**本文の部分**

____

これは分裂したシステムへの抵抗のリズムだ
これは神への深い信頼の賛歌だ

(東芝EMIのLP Bob Marley & The Wailers「Survival」より
「 ワン・ドロップ(崩壊のとき)」山本安見さんの訳詩より)

One Drop - BOB MARLEY



今回この曲を取り上げたのは、この曲がタイトル
通りに「ワン・ドロップ」というリズムの代表曲
だという事もあります。
このワン・ドロップはこのThe Wailersのドラマー
Carlton Barrettが開発したリズムで、ネットの
Wikipediaの情報によると、「1拍目にアクセントが
なく、3拍目のみがスネアドラムのリムショットと
バスドラムによって強調される」リズムという
事です。

レゲエ - Wikipedia

このワン・ドロップは80年代に新しく流行した
初期のダンスホール・レゲエで、本当によく使われて
いるリズムなんですね。

____

**提供資料**

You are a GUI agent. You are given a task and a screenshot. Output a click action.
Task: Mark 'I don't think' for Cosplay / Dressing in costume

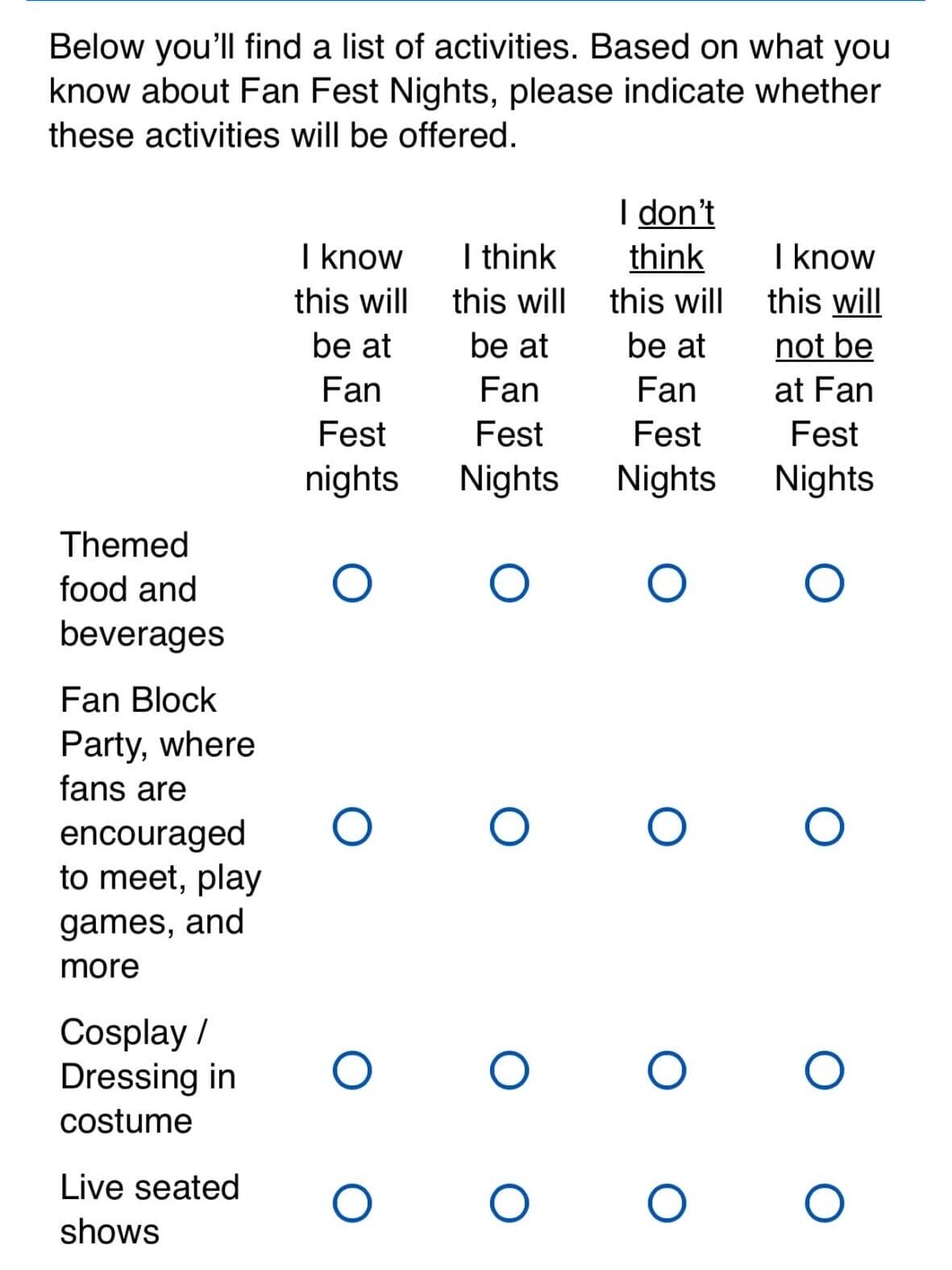[x=667, y=1070]
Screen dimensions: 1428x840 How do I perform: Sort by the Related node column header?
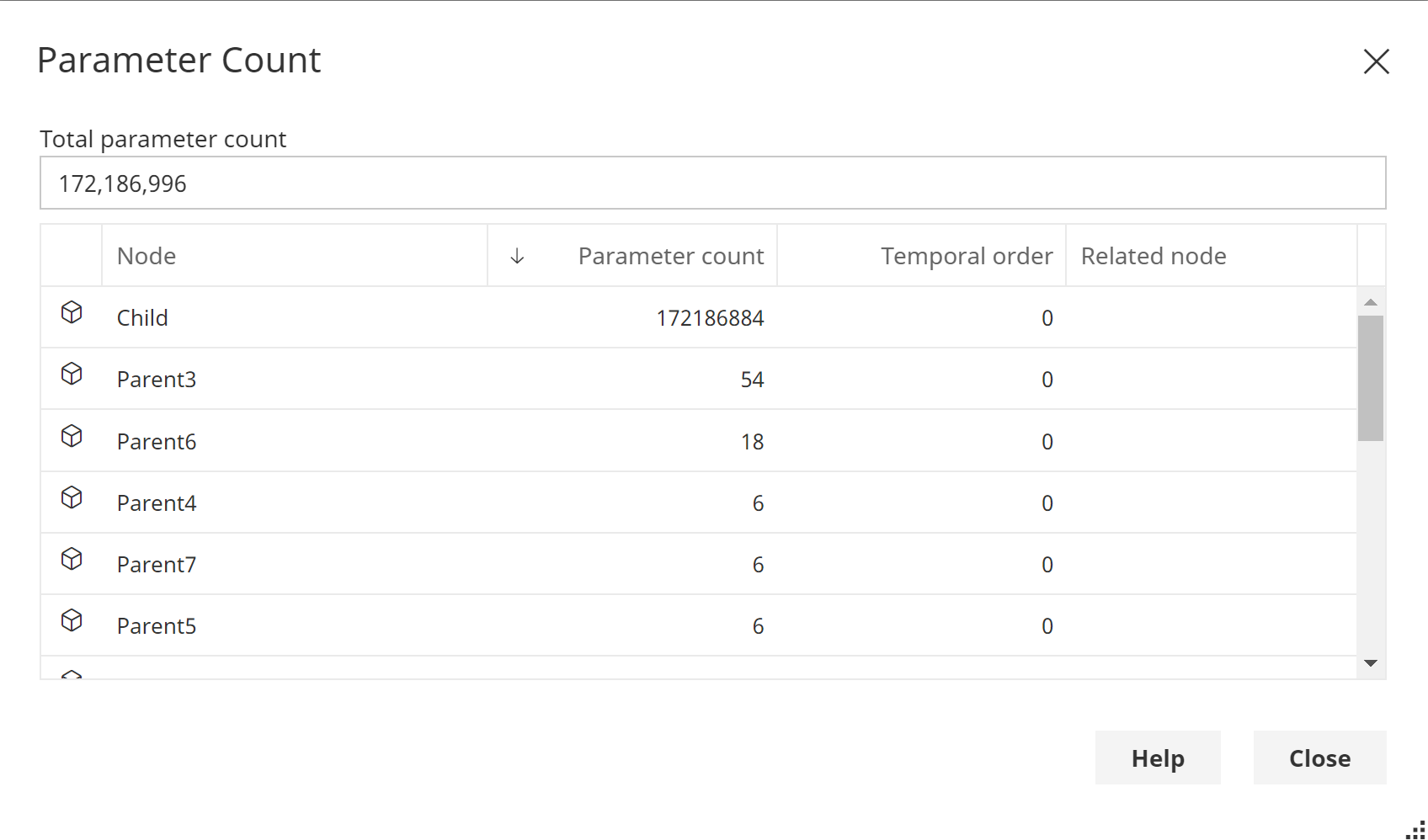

____

ワン・ドロップのリズムを紹介する本文の続きを、最後の文のあとから書け。 このデータは本文とは別の出典から取ったものである。

この70年代から80年代のレゲエでは本当に多く
のビートが開発されていて、他にもSly Dunbarが
開発したロッカーズ(ミリタント・ビート)と
ステッパーズ、Carlton 'Santa' Davisが開発し
74~75年の短期間だけ流行したフィライング・
シンバルなど多くのビートが開発されたんですね。
こうしたビートが開発されたところからみても、
この70年代と80年代がレゲエが最も生き生き
と輝いていた時代だったのかもしれません。

歌詞の内容は「お前たちは 偽神の教えを説くが 
俺たちは悪魔の哲学など用はない」という、
キリスト教=バビロニアン(悪徳に染まった人々)
対ラスタファリアン(善良な心を持った正しく
生きる人々)といった内容です。
ラスタファリアンにとってはキリスト教徒なんて
「悪魔の哲学」だと言っているんですね。
ジャッジメント・デイ(審判の時)が訪れ、
悪徳に染まった人々は滅びると言っている訳
なんですが、このあたりは現在のキリスト教徒と
イスラム教徒の一部ISとの対立を連想させます。

ただBob Marleyは悪徳に染まった文明で生きて
いるバビロニアンは神(Jah)の裁きで滅びると
言っているだけで、武力で滅ぼすと言っている訳
では無いんですね。
彼が訴えているのは人として正しく生きる事で
あり、自分たちに対する迫害とは闘うけれど
異教徒だからという理由で彼らを殺すことでは
無いんですね。
そこがただの狂信者との違いです。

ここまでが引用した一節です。